◆ Travail à faire ◆
**1.** D'après l'extrait à lire, les phrases (a), (b) et (c) sont-elles vraies ? Répondez par oui ou non et citez mot pour mot les mots de l'extrait qui le montrent.
(a) Eugène Onéguine est une œuvre de Tchaïkovski.
(b) Cecilia Bartoli chantera à Garnier avant son passage à Paris.
(c) Claire Servais a mis en scène Andrea Chénier l'année passée.
**2.** Quel jour Cecilia Bartoli donnera-t-elle son gala, selon l'extrait à lire ?
**3.** Transformez en liste le paragraphe de l'extrait à lire qui commence par « Hormis ces chefs d’œuvre », sans perdre ses faits principaux.

◆ Extrait à lire ◆
+ + +
A l’occasion de la fête nationale, Jean Louis Grinda a voulu trouver un titre séduisant, qui ne fasse pas redite. Du coup, il a choisi Eugène Onéguine, le grand chef d’œuvre du romantisme signé Piotr Ilitch Tchaïkovski, qui bénéficiera d’une distribution qui correspond à l’ampleur de la salle du Grimaldi. Avec un retour à la mise en scène de Claire Servais qui avait notamment réalisé Andrea Chénier d’Umberto Giordano, l’année passée.

La Bartoli à Monaco
Hormis ces chefs d’œuvre, l’un des grands événements proposés la saison prochaine par l’OPMC sera certainement le gala de Cecilia Bartoli à Garnier. La cantatrice italienne sera accompagnée de son orchestre baroque en exclusivité, juste après son passage à Paris, pour son dernier concert de l’année, le 21 décembre. Elle proposera une soirée exceptionnelle consacrée à la musique de Georg Friedrich Haendel. Mais aussi à celle de ses rivaux moins chanceux avec la postérité et pas toujours justement oubliés.
+ + +
◆ Données ◆

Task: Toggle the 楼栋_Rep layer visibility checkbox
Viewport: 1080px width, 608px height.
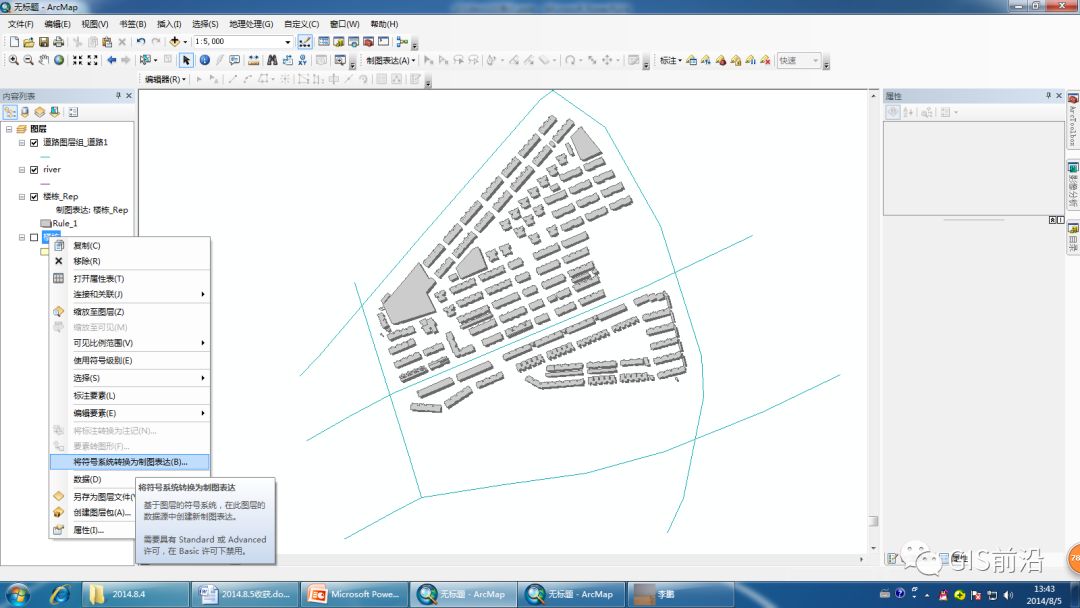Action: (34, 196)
+ + +
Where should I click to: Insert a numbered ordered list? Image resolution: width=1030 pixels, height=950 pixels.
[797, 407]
+ + +
◆ Corrigé ◆
**1.**
(a) Oui : « le grand chef d’œuvre du romantisme signé Piotr Ilitch Tchaïkovski ».
(b) Non : « juste après son passage à Paris ».
(c) Oui : « avait notamment réalisé Andrea Chénier d’Umberto Giordano, l’année passée ».

**2.** Le 21 décembre.

**3.**
- Un des grands événements de la saison prochaine de l'OPMC : le gala de Cecilia Bartoli à Garnier.
- La cantatrice italienne viendra avec son orchestre baroque, en exclusivité.
- Ce sera juste après son passage à Paris, pour son dernier concert de l'année, le 21 décembre.
- Au programme : la musique de Georg Friedrich Haendel.
- Il y aura aussi la musique de ses rivaux, moins chanceux avec la postérité et pas toujours justement oubliés.